Began career in radio, working at such stations as KCMJ-FM, Palm Springs, CA, and KROQ-FM, Los Angeles, CA; cofounder, Jackhole Industries (a production company), CA. Television appearances include: Win Ben Stein's Money, 1997-2000, 2002; The Man Show, 1999-2003; FOX NFL Sunday, c. late 1990s-2003; Donner (movie), 2001; American Music Awards, 2003-08; Crank Yankers, 2002-07; Jimmy Kimmel Live!, 2003-; Robot Chicken, 2006; Drawn Together, 2006; The Sarah Silverman Program, 2007; Glenn Martin DDS, 2010; Hot in Cleveland, 2011; The Soup, 2011; The 64th Primetime Emmy Awards (host), 2012; Scandal, 2012-2016; The Middle, 2014; The Comedians, 2015; The Grinder, 2016; The Real O'Neals, 2016; Trailer Park Boys, 2016; Pitch, 2016; The 68th Primetime Emmy Awards (host), 2016; Curb Your Enthusiasm, 2017; The Oscars (host), 2017, 2018. Writer, including: The Man Show, 1999-2003; Crank Yankers, 2002-2007; The 44th Annual Grammy Awards, 2002; Windy City Heat (television movie), 2003; The Andy Milonakis Show, 2005-2007; Jimmy Kimmel Live!, 2003-; The 64th Primetime Emmy Awards, 2012; The 68th Primetime Emmy Awards, 2016. Executive producer for television including: Crank Yankers, 2002-07; Windy City Heat (movie), 2003; Gerhard Reinke's Wanderlust, 2003; Jimmy Kimmel Live!, 2003-; The Adam Carolla Project, 2005; The Andy Milonakis Show, 2005-07; Big Night of Stars (special), 2008; Ace in the Hole (television movie), 2009; Alligator Boots (television movie), 2009; Sports Show with Norm Macdonald, 2011; Cousin Sal's Sure Thing, 2016; Big Fan, 2017. Film appearances include: Down to You, 2000; Road Trip, 2000; Like, Mike, 2002; Garfield, 2004; Danny Roane: First Time Director, 2006; Hellboy II: The Golden Army, 2008; Project X, 2012; The Smurfs 2, 2013; Pitch Perfect 2, 2015; Ted 2, 2015; The Heyday of the Insensitive Bastards, 2015; The Boss Baby (voice), 2017; Sandy Wexler, 2017; Brad's Status, 2017.

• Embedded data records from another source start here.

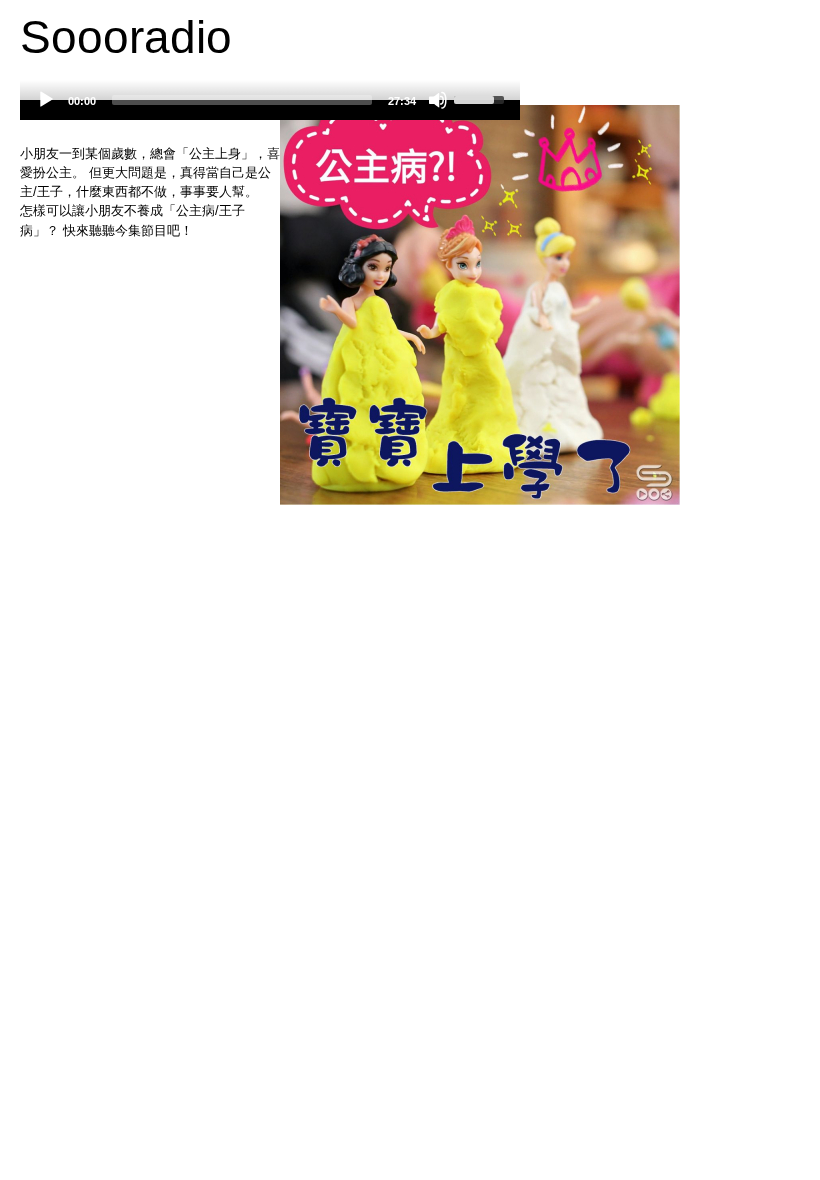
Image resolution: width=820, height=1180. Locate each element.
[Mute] (438, 100)
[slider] (242, 100)
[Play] (46, 100)
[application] (270, 110)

Won (shared) Daytime Emmy Award for outstanding game show host for Win Ben Stein's Money, 1999; (shared) Writers Guild of America Award for Comedy/Variety (Music, Awards, Tributes)-Specials for Jimmy Kimmel Live!: After the Academy Awards, 2012; received star on the Hollywood Walk of Fame, 2013; (shared) Writers Guild of America Award for Comedy/Variety (Music, Awards, Tributes)-Specials for Jimmy Kimmel Live!, 2016.